DESCRIPTION OF THE TASK: Copies of all lines that contain "agent" are needed; take them from the data below.

----

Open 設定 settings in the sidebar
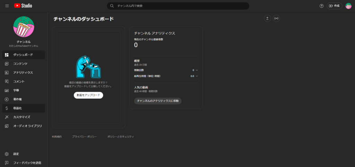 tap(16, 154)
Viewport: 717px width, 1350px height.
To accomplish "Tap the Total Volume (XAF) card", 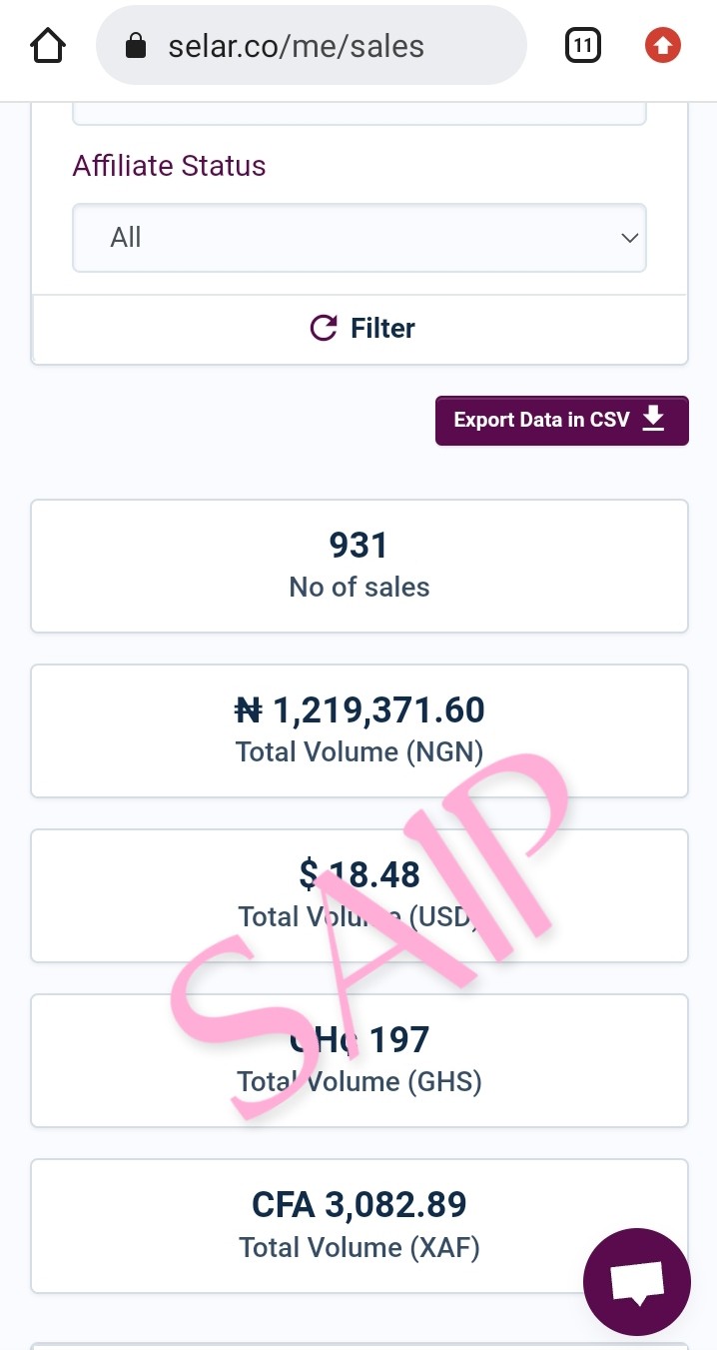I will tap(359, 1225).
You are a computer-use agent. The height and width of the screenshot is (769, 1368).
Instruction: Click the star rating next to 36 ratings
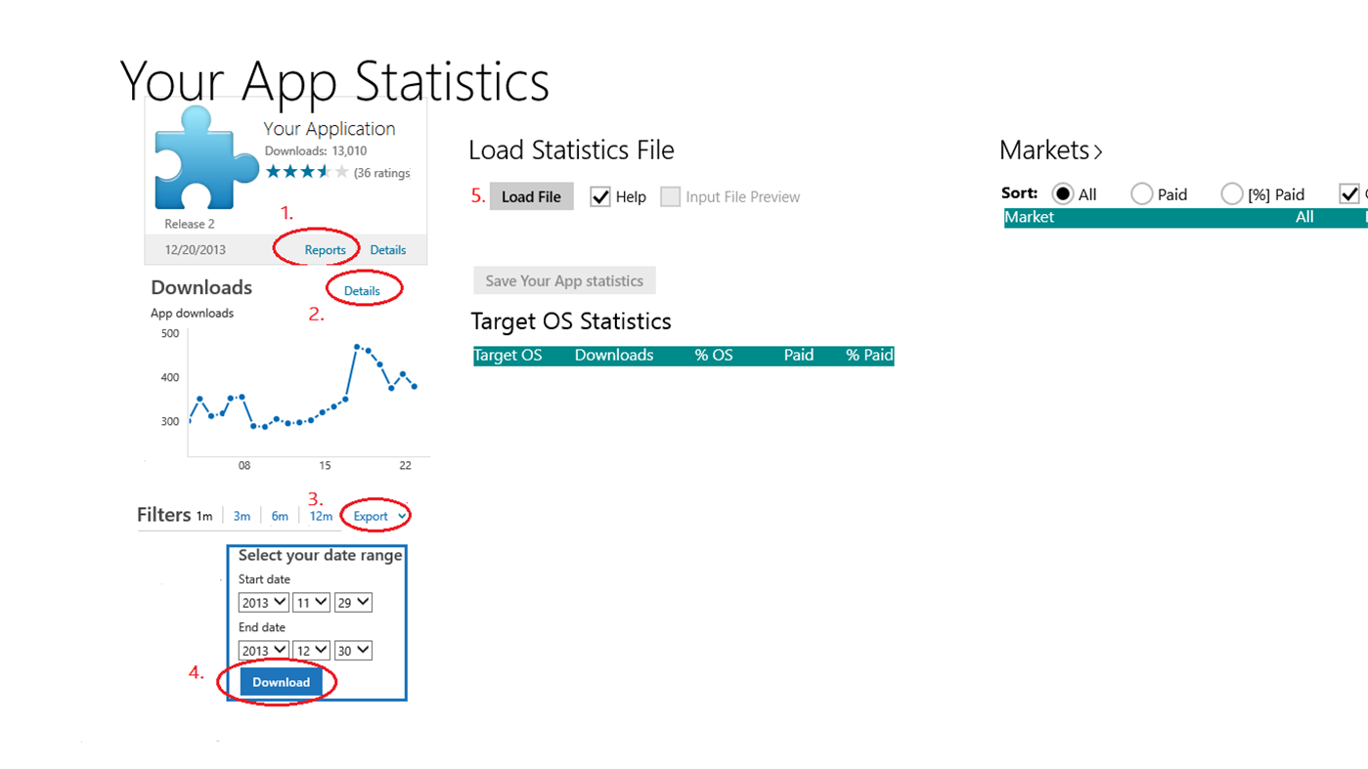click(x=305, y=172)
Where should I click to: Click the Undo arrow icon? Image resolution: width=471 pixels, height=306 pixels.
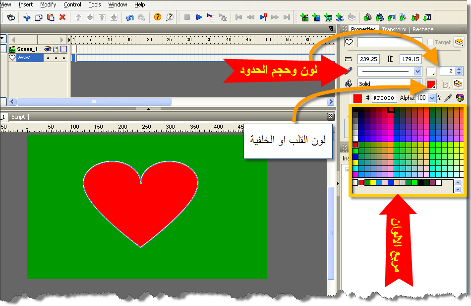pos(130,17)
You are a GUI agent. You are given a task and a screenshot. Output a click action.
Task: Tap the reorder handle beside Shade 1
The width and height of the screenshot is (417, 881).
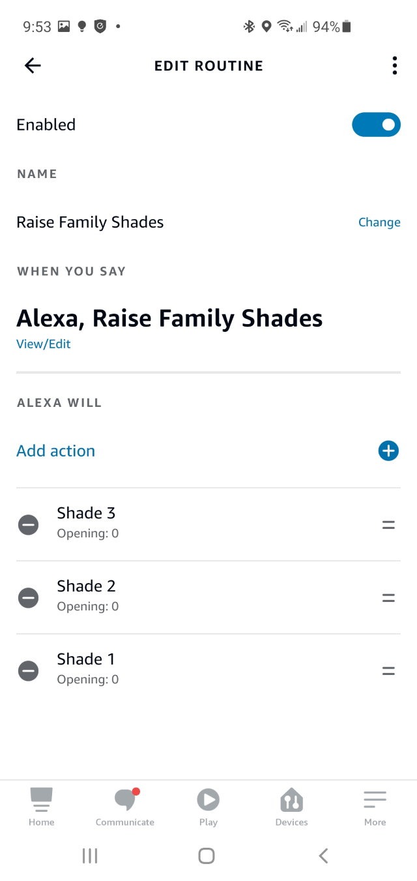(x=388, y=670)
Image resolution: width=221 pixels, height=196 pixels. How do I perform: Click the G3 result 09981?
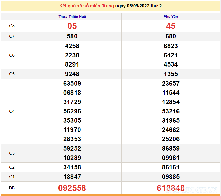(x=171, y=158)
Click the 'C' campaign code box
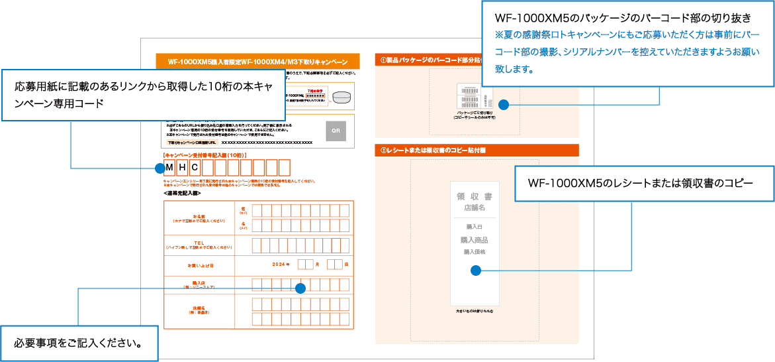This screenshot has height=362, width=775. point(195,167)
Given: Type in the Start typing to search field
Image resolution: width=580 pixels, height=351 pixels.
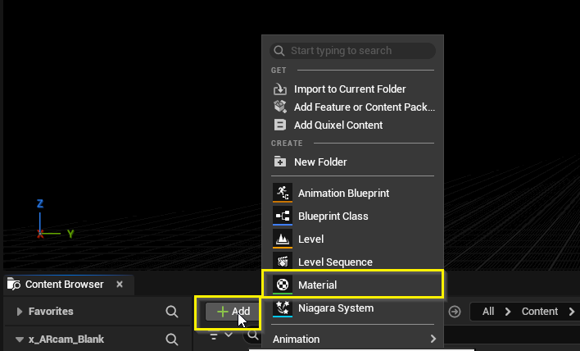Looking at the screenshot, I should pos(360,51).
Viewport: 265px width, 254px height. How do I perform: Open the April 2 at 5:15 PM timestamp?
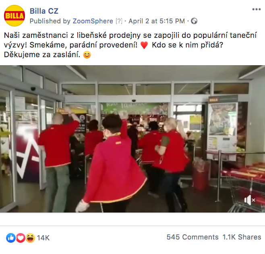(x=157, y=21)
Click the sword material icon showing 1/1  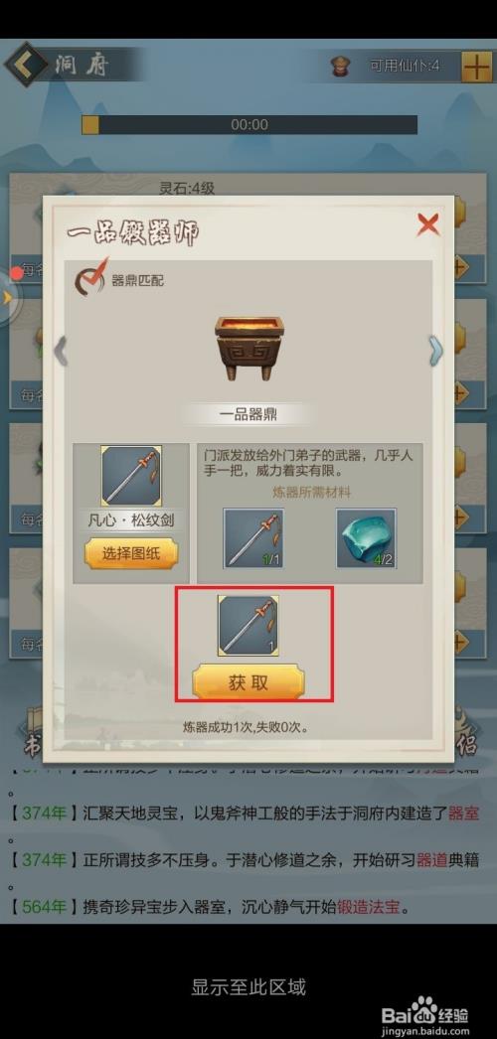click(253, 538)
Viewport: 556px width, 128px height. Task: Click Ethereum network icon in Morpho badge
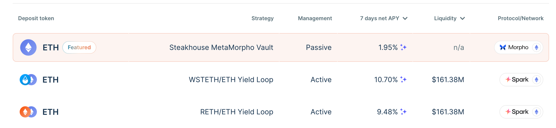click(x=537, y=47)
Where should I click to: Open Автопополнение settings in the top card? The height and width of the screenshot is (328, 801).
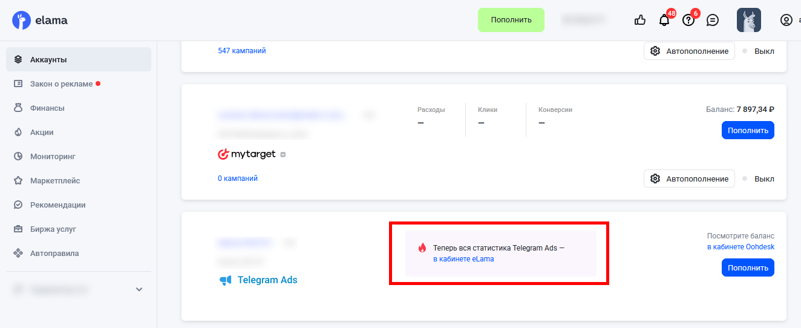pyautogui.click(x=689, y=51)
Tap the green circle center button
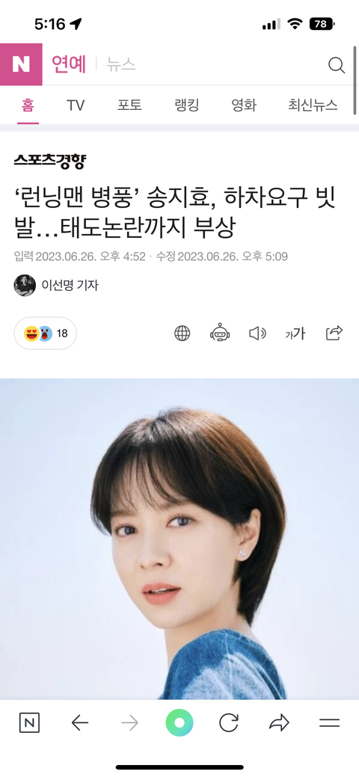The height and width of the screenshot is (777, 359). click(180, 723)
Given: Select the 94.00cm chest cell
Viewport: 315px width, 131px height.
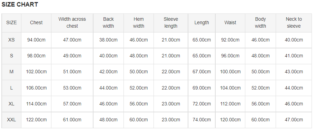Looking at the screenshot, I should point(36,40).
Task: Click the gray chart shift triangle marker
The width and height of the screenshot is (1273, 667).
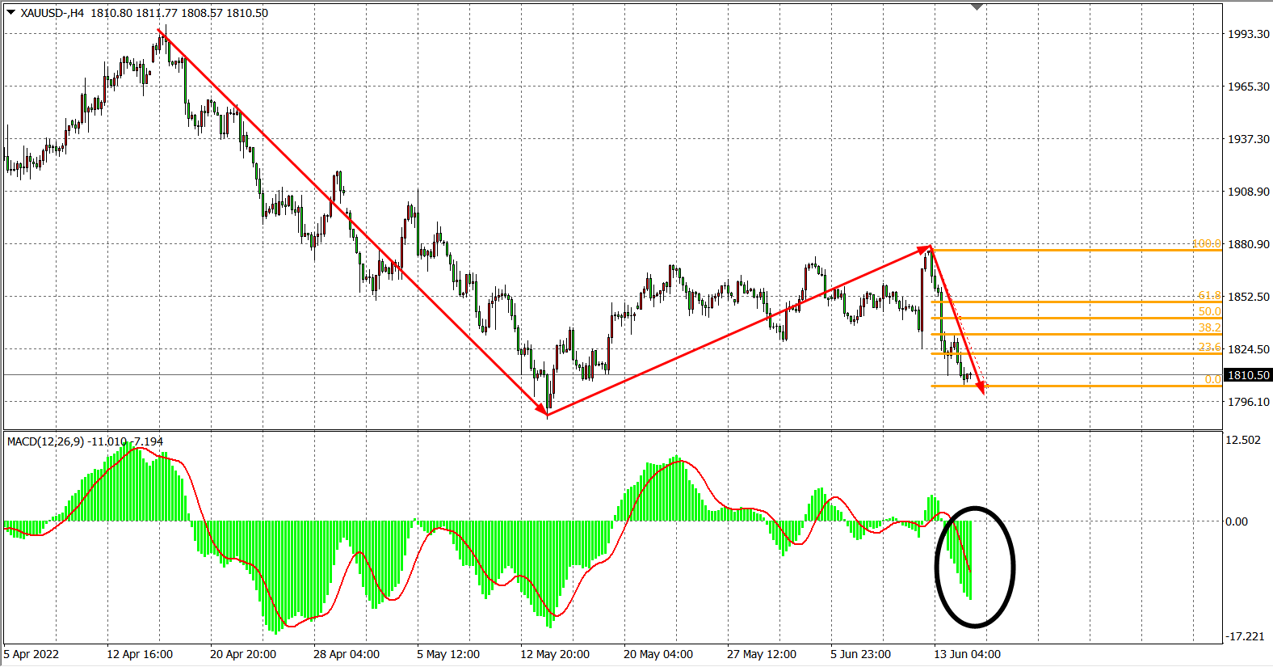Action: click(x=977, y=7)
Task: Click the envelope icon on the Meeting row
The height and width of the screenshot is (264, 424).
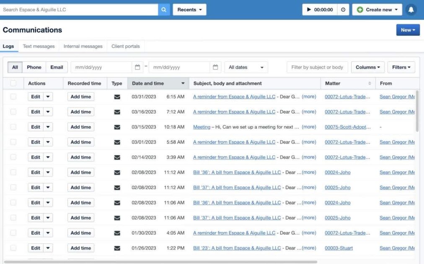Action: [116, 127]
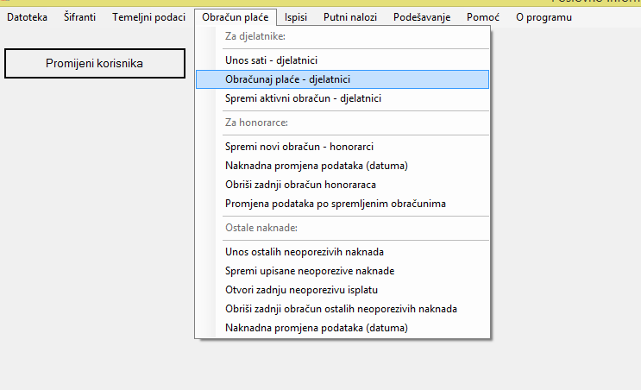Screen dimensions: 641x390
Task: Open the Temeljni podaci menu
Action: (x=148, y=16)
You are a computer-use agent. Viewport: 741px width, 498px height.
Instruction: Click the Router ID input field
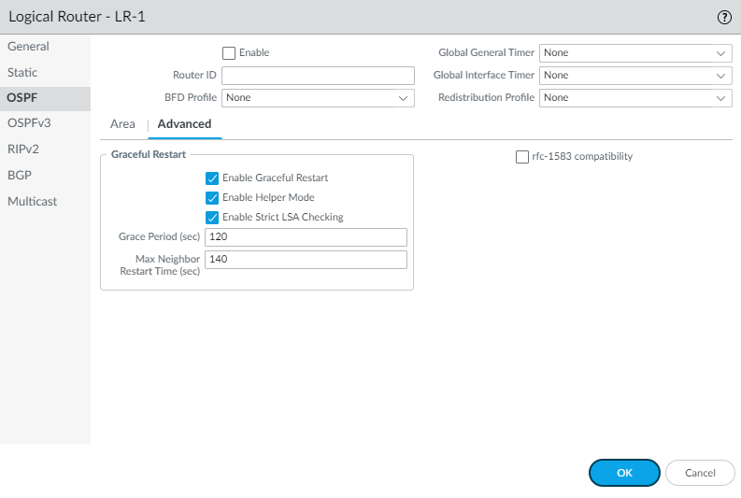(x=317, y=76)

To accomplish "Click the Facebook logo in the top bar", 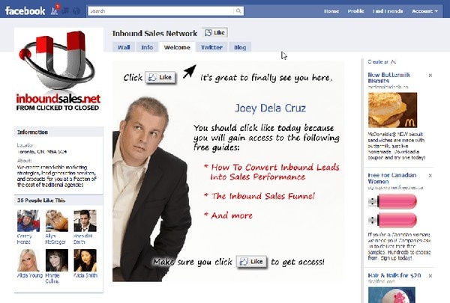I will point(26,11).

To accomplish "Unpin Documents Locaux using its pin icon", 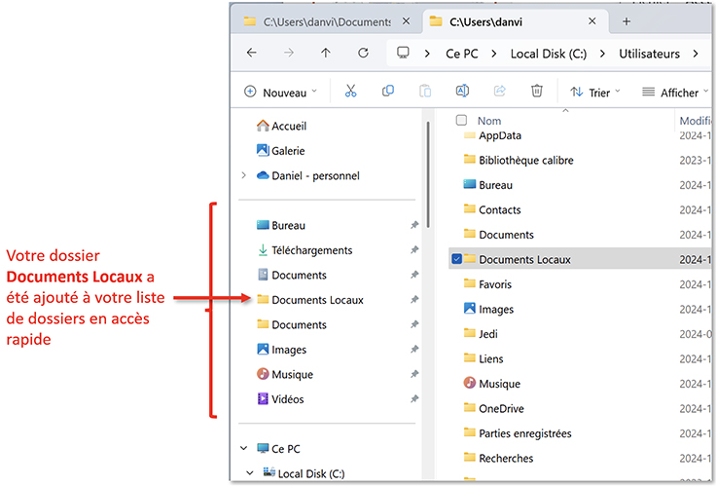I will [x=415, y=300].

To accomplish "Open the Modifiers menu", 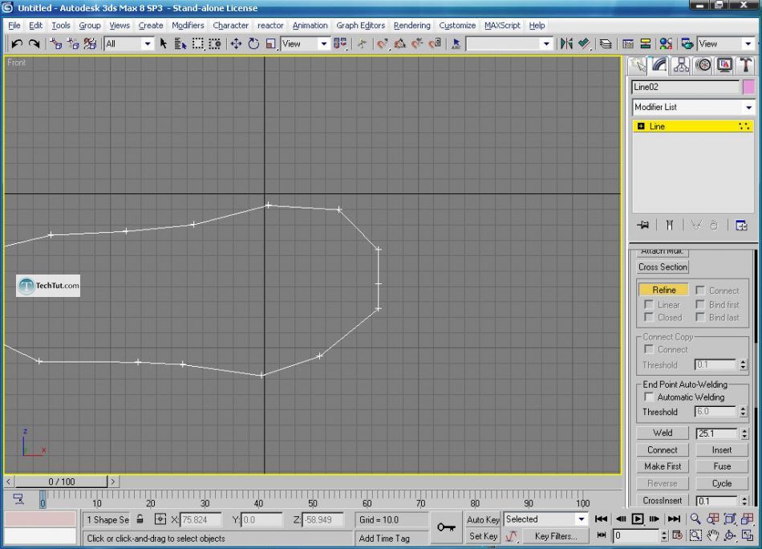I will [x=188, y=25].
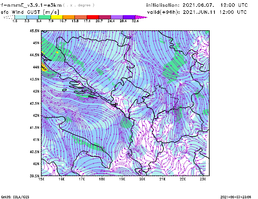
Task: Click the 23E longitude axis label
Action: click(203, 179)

----

REPLY:
You are a computer-use agent. The height and width of the screenshot is (769, 1368).
You are a GUI agent. You are given a task and a screenshot. Output a click action.
You are a computer-use agent. Viewport: 741px width, 498px height.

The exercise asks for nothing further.